Design of olefin-phobic zeolite adsorbents for efficient ethane/ethylene separation

Abstract

Selective ethane adsorption from a mixture of ethane ($C_2H_6$)/ethylene ($C_2H_4$) has emerged as an energy-efficient process for obtaining high-purity ethylene. Some microporous organometallic and organic adsorbents have recently been reported to exhibit unique preferential $C_2H_6$ adsorption behaviors. Conversely, conventional adsorbents such as zeolites are known to preferentially adsorb $C_2H_4$ over $C_2H_6$ (olefin-philic) due to high surface polarity and acidity. Here, we systematically investigated the effects of chemical compositions, silanol defects, and pore topologies (BEA, CHA, and MFI) to develop olefin-phobic zeolites. The results indicated that even the minor presence of Si-O-(Na$^{+}$)-Al (weak Lewis acid) and Si-OH (weak acidic Brønsted acid) groups can undesirably increase the affinity for $C_2H_4$. Consequently, only the defect-free pure-silica zeolites synthesized in fluoride media exhibited high $C_2H_6$/$C_2H_4$ selectivity (1.98–2.25), which were superior to those of Al-containing zeolites (0.26–1.17) and pure-silica zeolites with silanol defects (1.36–1.51).
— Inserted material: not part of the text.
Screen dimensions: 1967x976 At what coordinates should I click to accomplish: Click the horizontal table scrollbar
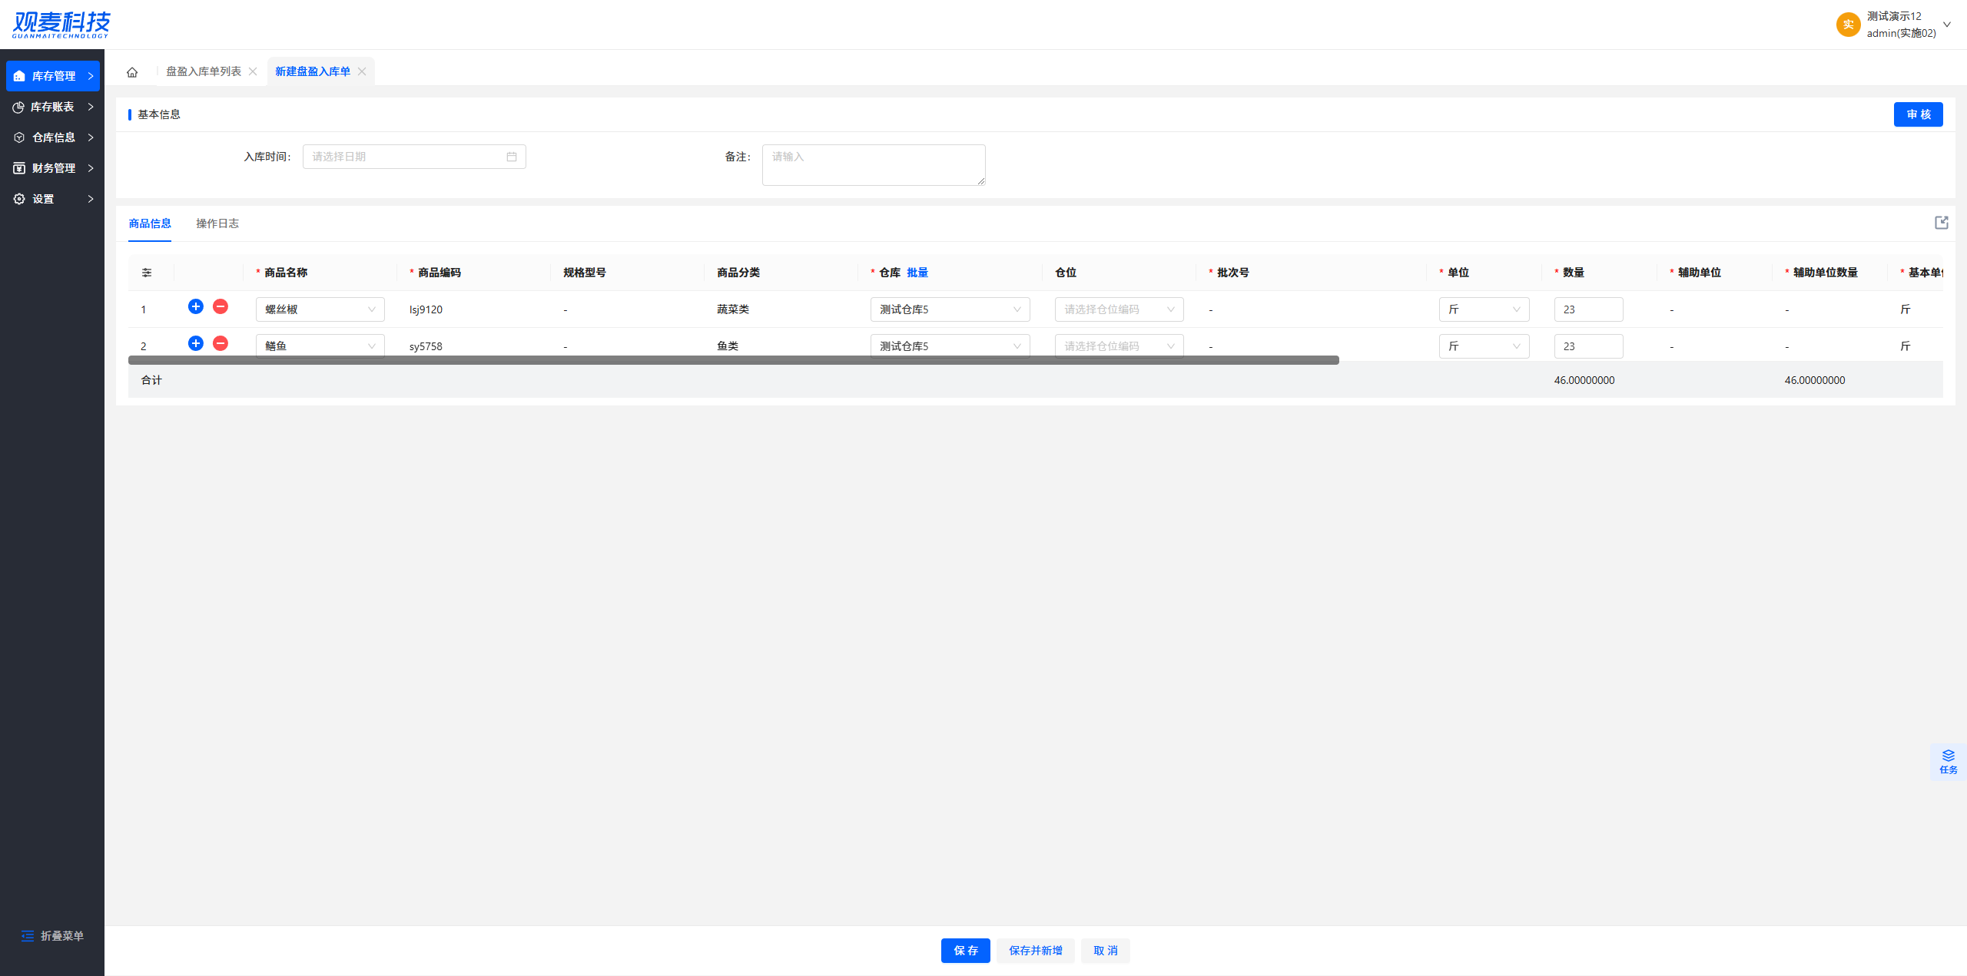[733, 360]
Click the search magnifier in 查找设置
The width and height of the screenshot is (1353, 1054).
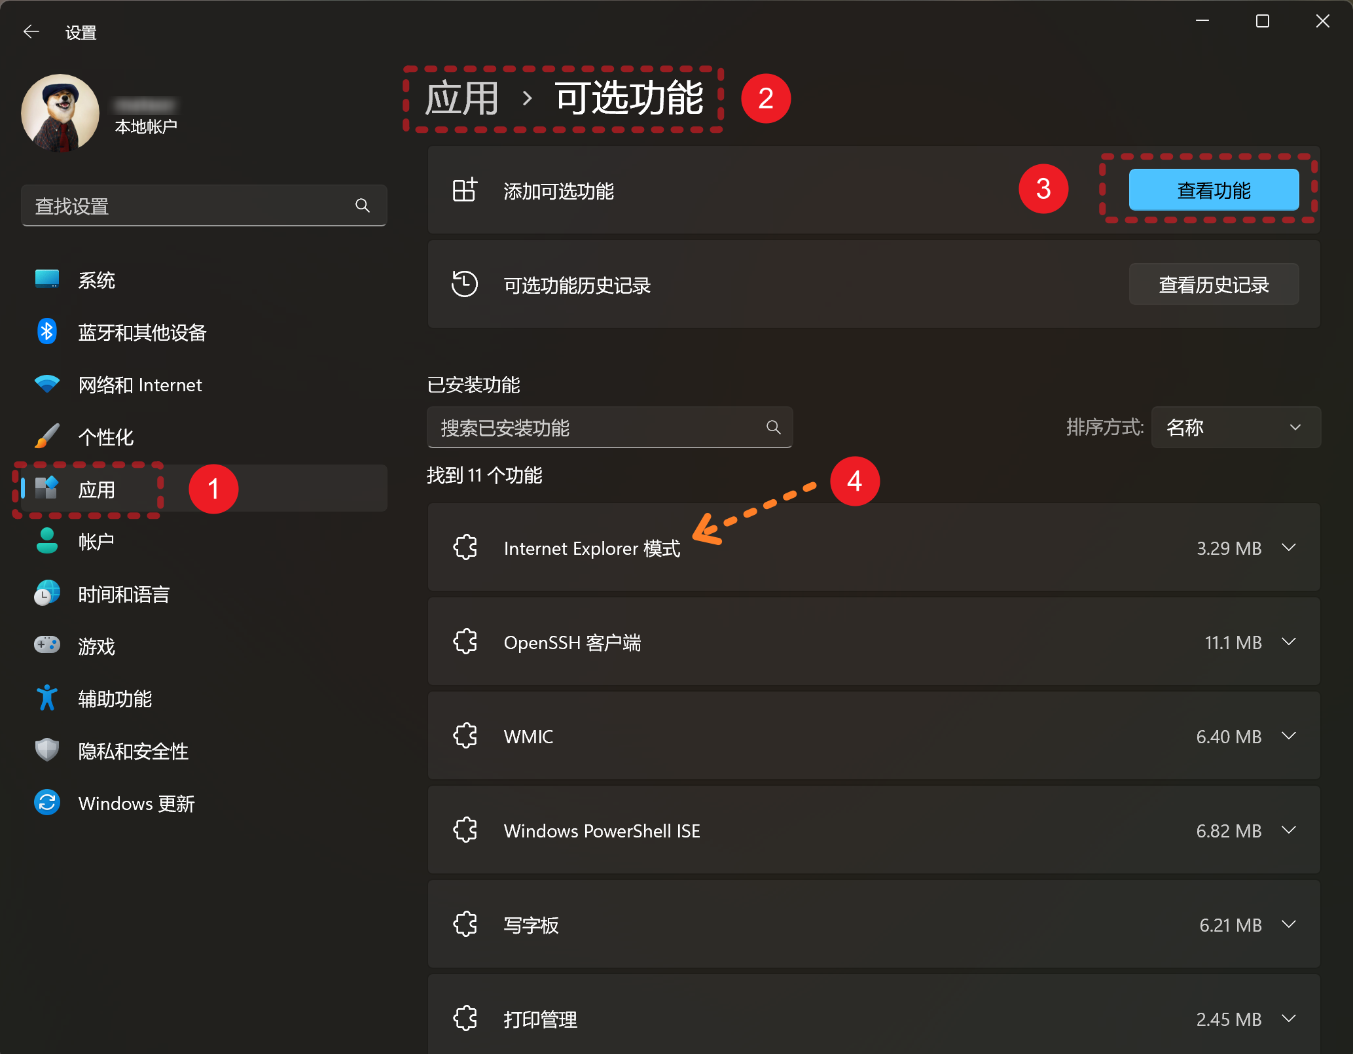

In particular, BEA zeolite exhibited the highest $C_2H_6$/$C_2H_4$ selectivity (2.25), large ethane uptake (2.27 mmol g$^{-1}$) and efficient regeneration at 298 K. It enabled the separation of high-purity $C_2H_4$ (>99.95%) from a mixture of $C_2H_6$/$C_2H_4$ (1/1 v/v) in large productivity (22.98 LSTP L$^{-1}$), which is very promising compared to various state-of-the-art adsorbents.